:: Text ::

… but I get up again.
Dieser winzige Moment, in dem mir innerhalb eines Wimpernschlags klar wird: „Fuck it, das war es!“ Noch bevor ich es wirklich begreifen kann, klatsche ich schon auf dem Asphalt auf. Ich rutsche nach links über die Gegenfahrbahn, während mein Motorrad an mir vorbeizieht, dem Straßenverlauf geradeaus folgend – auf der Seite liegend. Ein klassischer Anfängerfehler: Zu stark gebremst auf regennasser Straße. Das Vorderrad des Mopeds schmiert weg, und in Sekundenbruchteilen trennen sich unsere Wege.
Was genau passiert ist? Keine Ahnung. Habe ich vielleicht die aufgemalten Linksabbiegerpfeile erwischt? War es Dreck auf der Straße? Neuer Asphalt? Oder einfach nur Pech? Merkwürdig, da fahren wir über die schlimmsten Straßen – solche, die eher asphaltierten Feldwegen gleichen und deren Schlaglöcher groß genug für eine Poolparty wären – und nichts passiert. Und dann, auf einer gut ausgebauten Straße, legt es mich ausgerechnet auf der Linksabbiegerspur hin…
Fünf Kilometer vor dem Ziel. Unglaubliches Schwein gehabt, denn auf der Gegenfahrbahn war zum Glück niemand unterwegs. Und ich war nicht alleine. Mein Deauville-Kumpel pflückt mich erst von der Straße, überprüft, ob noch alles an mir dran ist, und hebt dann meine Maschine auf. Mir ist nichts passiert, abgesehen von den blauen Flecken, die die nächsten Tage meine linke Seite zieren und zusammen mit einem ordentlichen Muskelkater dafür sorgen werden, dass ich mich tagelang wie eine Achtzigjährige fühle. Möchte gar nicht wissen, wie ich ohne Schutzkleidung ausgesehen hätte … Und natürlich der Schreck. Das Schwänchen hat ein paar Blessuren abbekommen, aber nichts, was Cookie nicht wieder richten könnte.

:::
:: Bereitgestelltes Material ::

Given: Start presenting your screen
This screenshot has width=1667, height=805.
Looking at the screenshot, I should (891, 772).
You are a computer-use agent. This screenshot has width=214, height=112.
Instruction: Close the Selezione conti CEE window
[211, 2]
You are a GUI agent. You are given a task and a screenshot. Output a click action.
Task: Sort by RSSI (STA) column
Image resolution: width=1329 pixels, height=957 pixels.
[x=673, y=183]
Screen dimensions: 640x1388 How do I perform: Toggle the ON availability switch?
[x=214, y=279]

:::

[Zu erledigende Aufgaben]
1. Nenne alle möglichen Ursachen für den Sturz, die der Text über den Motorradsturz in Frageform in Betracht zieht.
2. Gib den Abschnitt aus dem Text über den Motorradsturz wortgetreu wieder, der mit den Worten „Dieser winzige Moment, in“ beginnt und nach den Worten „sich unsere Wege.“ endet.
3. Schreibe den Text über den Motorradsturz im Anschluss an seinen letzten Satz weiter.
Das Material stammt aus einer anderen Quelle.

[Antworten]
1.
- die aufgemalten Linksabbiegerpfeile
- Dreck auf der Straße
- neuer Asphalt
- einfach nur Pech

2.
Dieser winzige Moment, in dem mir innerhalb eines Wimpernschlags klar wird: „Fuck it, das war es!“ Noch bevor ich es wirklich begreifen kann, klatsche ich schon auf dem Asphalt auf. Ich rutsche nach links über die Gegenfahrbahn, während mein Motorrad an mir vorbeizieht, dem Straßenverlauf geradeaus folgend – auf der Seite liegend. Ein klassischer Anfängerfehler: Zu stark gebremst auf regennasser Straße. Das Vorderrad des Mopeds schmiert weg, und in Sekundenbruchteilen trennen sich unsere Wege.

3.
Am nächsten Tag bin ich direkt wieder gefahren, zusammen mit meinem Deauville-Kumpel. Und zu allem Überfluss fängt es genau beim Start unserer ersten Tour durch den Westerwald an zu nieseln. Ich hätte am liebsten angefangen zu heulen. Bei jeder Kurve, vor allem bei den linken, hatte ich sofort wieder das Bild im Kopf, wie der Asphalt plötzlich ganz nah kommt… Der Schock saß mir noch tief in den Knochen, und das Fahren fühlte sich an, als würde ich eine Schrankwand bewegen. Es sah vermutlich auch so aus. Zwei, drei Touren hat es gebraucht, um das loszuwerden. Dachte ich.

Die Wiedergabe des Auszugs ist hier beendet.